1 large white onion, sliced into strips
500g cherry or other tomatoes, halved or chopped into chunks
2 clove garlic, finely minced
2 tablespoons basil leaves, roughly torn
1 teaspoon crushed red chillies
2 tablespoons light olive oil

1 cup gluten-free flour
1 teaspoon baking powder
4 tablespoons butter
1/4 cup grated cheddar
1/4 cup grated parmesan
150ml single cream
More cheese for sprinkling on top

1. Preheat the oven to 180 C. In a small baking dish put the sliced onion, tomatoes, garlic and basil. Sprinkle with the crushed chillies, some salt and black pepper, and drizzle with the olive oil.

2. To make the topping, stir the gluten-free flour, baking powder and a pinch of salt together in a bowl. Chop the butter into small chunks and rub into the flour mixture with your fingertips, until the mixture resembles coarse crumbs. Add the cheddar and parmesan, and most of the cream, then bring together with a fork. Add the rest of the cream, or enough to make a sticky, but not runny, mixture.
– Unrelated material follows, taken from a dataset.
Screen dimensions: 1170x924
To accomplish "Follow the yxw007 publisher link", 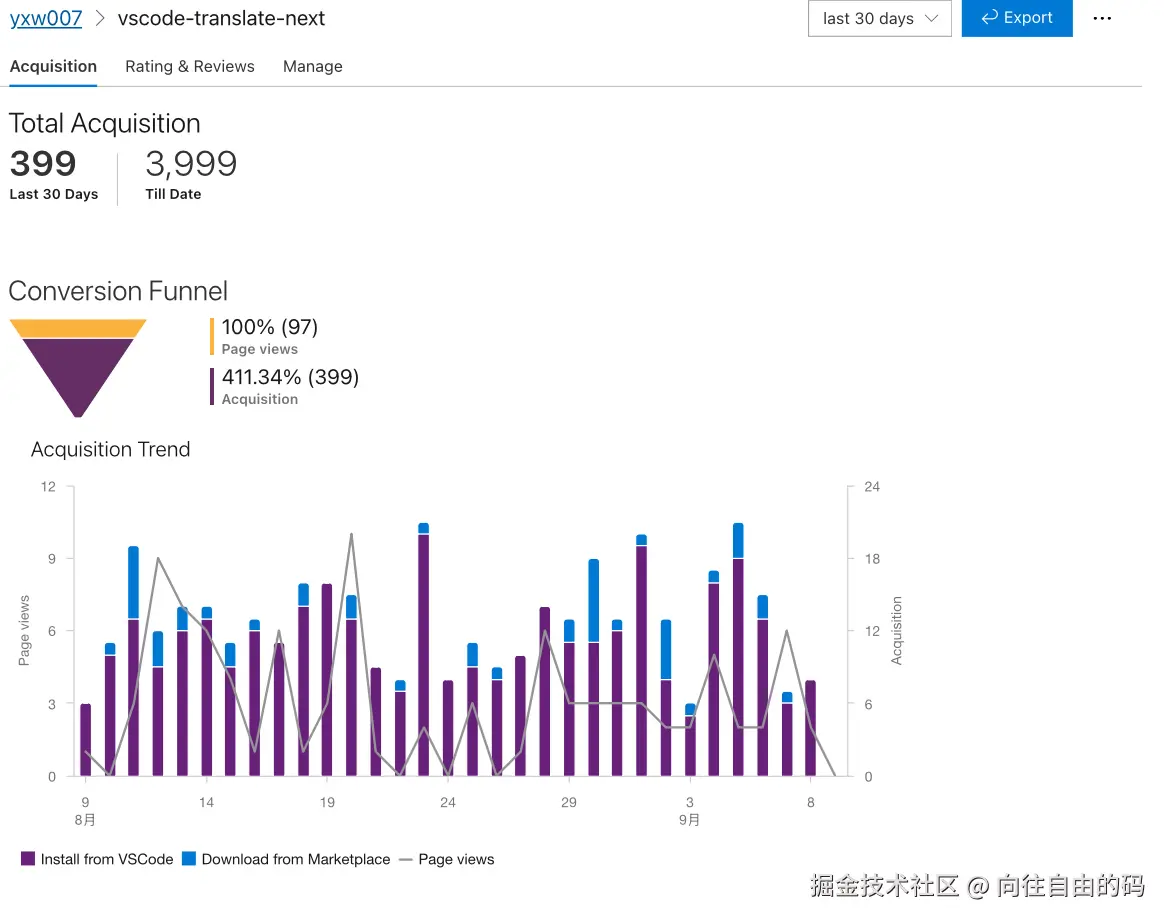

3. Spoon this mixture on top of the tomatoes and onions in big dollops, leaving a small space in the centre of the cobble for steam to escape. Flatten any obvious peaks in the topping, so they don’t burn, then sprinkle more parmesan on top. Then transfer the dish to the oven to bake for 45-50 minutes, or until browned on top, and tomato juice can be seen bubbling at the sides.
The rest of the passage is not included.